Filiado ao PT, o ministro afirma que tem muitos pontos de discordância com o MST. Mas disse não entender o cerco realizado em Coqueiros do Sul, no dia 17 de junho, quando cerca de 500 policiais militares desmontaram dois acampamentos do movimento erguidos em áreas arrendadas. A ação foi criticada pela rede de apoio aos sem-terra em todo o país. Cassel afirmou:
- Eram homens, mulheres e crianças que arrendavam uma terra. Não tinham invadido nem estavam ocupando. É raríssimo na história jurídica do país. Foram retiradas quando tinham a posse legal daquela área e jogadas na beira da estrada.
Simpatizantes acusam críticos de promoverem cruzada
Para Cassel, o fato de o MPE ter retificado a ata que pedia a dissolução do MST não torna a proposta menos condenável.
- É grave que se tenha avaliado isso (o fim do MST). Que todo mundo fique atento. É preciso acabar com essa escalada de violência contra os movimentos - diz o ministro
Entre as vozes mais próximas ao MST no Estado e no resto do país, ninguém tem dúvidas de que há uma cruzada pelo fim do movimento pela reforma agrária. Sem dar importância às suspeitas de ações ilegais do MST, os defensores do movimento acusam seus detratores de colocar em risco as conquistas democráticas dos últimos 23 anos. Tarimbado porta-voz dos sem-terra, o deputado federal Adão Pretto (PT) vai além. Ele sustenta que a ação frustrada do Conselho Superior do Ministério Público pode ser o pavio para detonar uma caçada nacional aos movimentos. Numa visão mais pessimista, o deputado teme que uma futura maré acabe por atingir os partidos de esquerda, num retrocesso democrático.
- Vejo que algum membro da ditadura ficaria envergonhado com o que está acontecendo hoje no Rio Grande do Sul. O MST é só a ponta- de-lança. Todos os movimentos vão ser reprimidos - sustenta.

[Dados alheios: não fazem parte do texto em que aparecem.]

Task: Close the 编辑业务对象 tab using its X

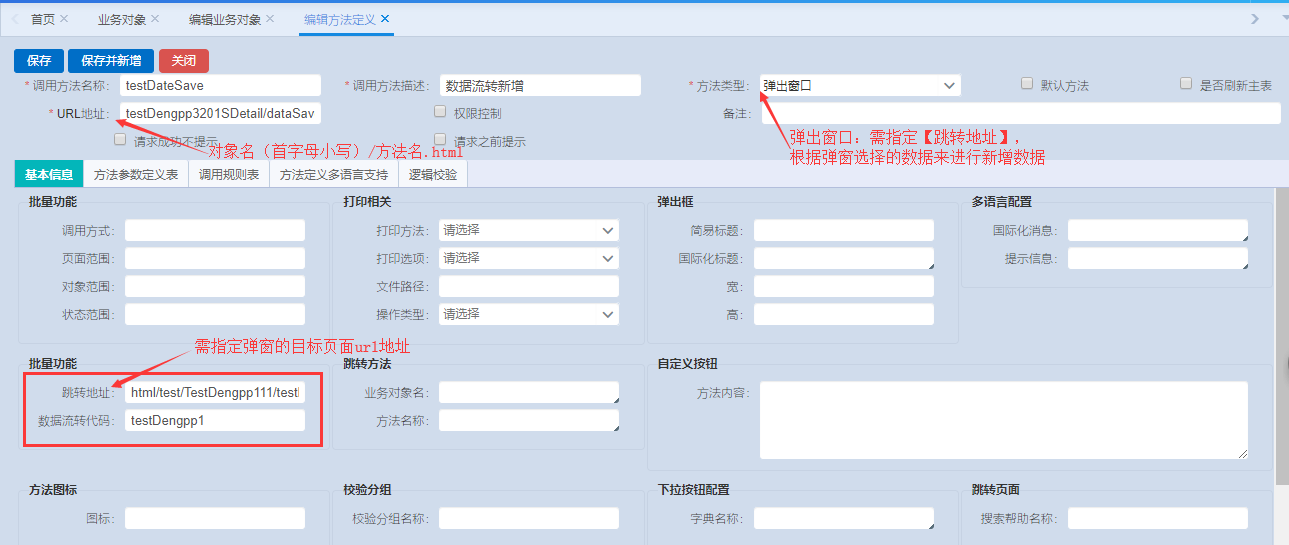Action: (270, 19)
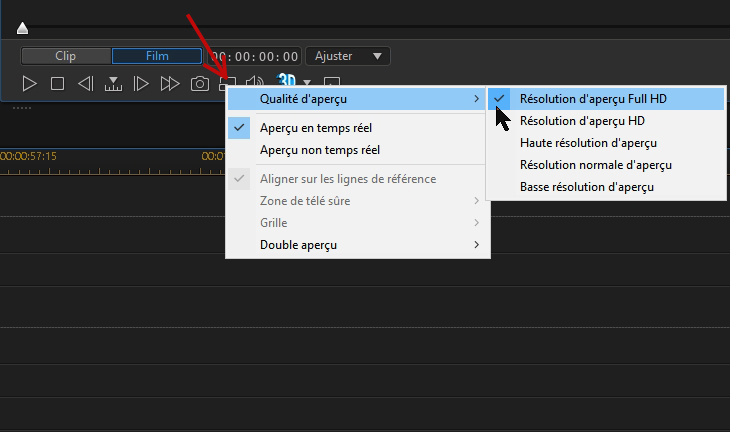
Task: Enable Aperçu non temps réel
Action: (x=320, y=150)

Eleito pela primeira vez em 1986 com base na atuação junto a movimentos de pequenos agricultores e sem-terra, Pretto não reconhece exageros na atuação do MST. O petista entende que "ninguém vai para a beira de uma estrada pedir terra porque gosta".

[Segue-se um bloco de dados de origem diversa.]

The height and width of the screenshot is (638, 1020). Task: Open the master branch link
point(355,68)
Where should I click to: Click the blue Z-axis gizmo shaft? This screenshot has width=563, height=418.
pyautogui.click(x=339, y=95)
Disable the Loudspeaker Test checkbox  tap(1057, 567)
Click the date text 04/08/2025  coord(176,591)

Jurista diz que Constituição ampara direito à associação
No meio jurídico, ecoa a preocupação do MST e dos partidos de esquerda. O professor de Direito Constitucional da Faculdade de Direito da Fundação Escola Superior do Ministério Público, Eduardo Carrion, sustenta que a luta do MST é legítima porque a questão agrária não foi resolvida com eficiência pela sociedade brasileira.
A Constituição, adverte o jurista, assegura a liberdade de reunião e de associação e deve ser prioritariamente respeitada - o que não impede que sejam coibidos pelo Estado, encarregado de assegurar a lei e a ordem, eventuais excessos praticados por sem-terra:
- O direito de reunião e de associação, além do direito de manifestação sem armas, são assegurados pela Constituição - afirma o professor de direito.